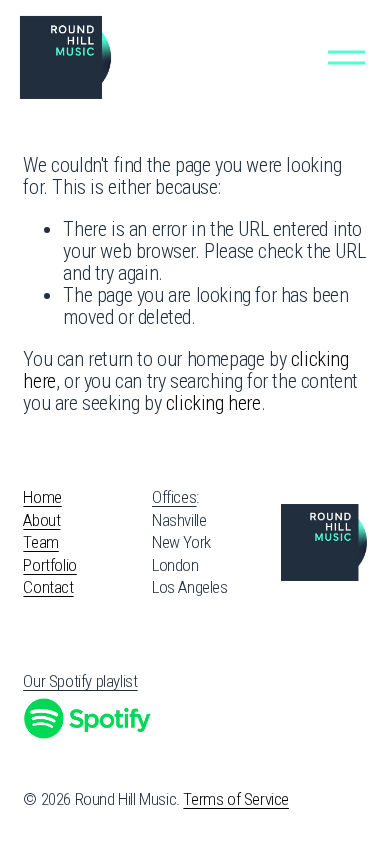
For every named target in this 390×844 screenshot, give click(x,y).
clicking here (213, 403)
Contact (48, 587)
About (41, 520)
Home (42, 497)
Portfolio (49, 565)
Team (40, 542)
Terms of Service (236, 799)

· · · · ·

- _Aim of the task_
When you print the records above, keep them exact and leave out the pictures.

- _Response to this exercise_
For every named target in this 390×844 screenshot, give click(x,y).
clicking here (213, 403)
Contact (48, 587)
About (41, 520)
Home (42, 497)
Portfolio (49, 565)
Team (40, 542)
Terms of Service (236, 799)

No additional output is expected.